■ **TASK DETAILS**:
Retype the entries exactly. Include every line.

DATA LISTING Block Start

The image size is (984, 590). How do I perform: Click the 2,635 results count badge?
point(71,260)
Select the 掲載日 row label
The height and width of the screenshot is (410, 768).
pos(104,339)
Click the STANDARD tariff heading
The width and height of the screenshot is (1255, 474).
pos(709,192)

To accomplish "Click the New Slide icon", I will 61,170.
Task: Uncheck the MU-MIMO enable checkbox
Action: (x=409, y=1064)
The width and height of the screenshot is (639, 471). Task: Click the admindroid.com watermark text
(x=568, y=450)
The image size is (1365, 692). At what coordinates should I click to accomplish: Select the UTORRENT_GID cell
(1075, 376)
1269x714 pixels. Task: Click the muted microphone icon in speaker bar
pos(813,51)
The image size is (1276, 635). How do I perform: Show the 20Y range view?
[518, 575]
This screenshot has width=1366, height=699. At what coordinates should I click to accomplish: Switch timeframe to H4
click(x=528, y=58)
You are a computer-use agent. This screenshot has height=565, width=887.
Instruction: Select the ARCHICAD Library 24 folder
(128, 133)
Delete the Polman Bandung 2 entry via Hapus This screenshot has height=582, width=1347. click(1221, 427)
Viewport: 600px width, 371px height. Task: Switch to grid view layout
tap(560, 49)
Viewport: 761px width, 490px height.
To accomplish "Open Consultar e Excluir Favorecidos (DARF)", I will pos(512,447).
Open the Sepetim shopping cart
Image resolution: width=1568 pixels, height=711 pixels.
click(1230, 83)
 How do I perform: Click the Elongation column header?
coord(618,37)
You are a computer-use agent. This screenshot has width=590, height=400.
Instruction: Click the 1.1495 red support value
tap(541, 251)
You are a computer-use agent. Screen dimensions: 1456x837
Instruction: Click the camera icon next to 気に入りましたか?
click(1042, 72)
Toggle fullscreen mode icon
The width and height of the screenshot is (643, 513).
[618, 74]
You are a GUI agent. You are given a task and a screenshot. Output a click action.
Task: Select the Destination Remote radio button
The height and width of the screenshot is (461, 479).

DATA LISTING Block End

■ **RESPONSE**:
The image size is (984, 590). How do I perform: Click the 2,635 results count badge?
point(71,260)
Select the 掲載日 row label
The height and width of the screenshot is (410, 768).
pos(104,339)
Click the STANDARD tariff heading
The width and height of the screenshot is (1255, 474).
pos(709,192)

To accomplish "Click the New Slide icon", I will 61,170.
Task: Uncheck the MU-MIMO enable checkbox
Action: (x=409, y=1064)
The width and height of the screenshot is (639, 471). Task: Click the admindroid.com watermark text
(x=568, y=450)
The image size is (1365, 692). At what coordinates should I click to accomplish: Select the UTORRENT_GID cell
(1075, 376)
1269x714 pixels. Task: Click the muted microphone icon in speaker bar
pos(813,51)
The image size is (1276, 635). How do I perform: Show the 20Y range view?
[518, 575]
This screenshot has width=1366, height=699. At what coordinates should I click to accomplish: Switch timeframe to H4
click(x=528, y=58)
You are a computer-use agent. This screenshot has height=565, width=887.
Instruction: Select the ARCHICAD Library 24 folder
(128, 133)
Delete the Polman Bandung 2 entry via Hapus This screenshot has height=582, width=1347. click(1221, 427)
Viewport: 600px width, 371px height. Task: Switch to grid view layout
tap(560, 49)
Viewport: 761px width, 490px height.
To accomplish "Open Consultar e Excluir Favorecidos (DARF)", I will pos(512,447).
Open the Sepetim shopping cart
Image resolution: width=1568 pixels, height=711 pixels.
click(1230, 83)
 How do I perform: Click the Elongation column header?
coord(618,37)
You are a computer-use agent. This screenshot has width=590, height=400.
Instruction: Click the 1.1495 red support value
tap(541, 251)
You are a computer-use agent. Screen dimensions: 1456x837
Instruction: Click the camera icon next to 気に入りましたか?
click(1042, 72)
Toggle fullscreen mode icon
The width and height of the screenshot is (643, 513).
[618, 74]
You are a GUI agent. You are given a task and a screenshot. Output a click action.
Task: Select the Destination Remote radio button
The height and width of the screenshot is (461, 479).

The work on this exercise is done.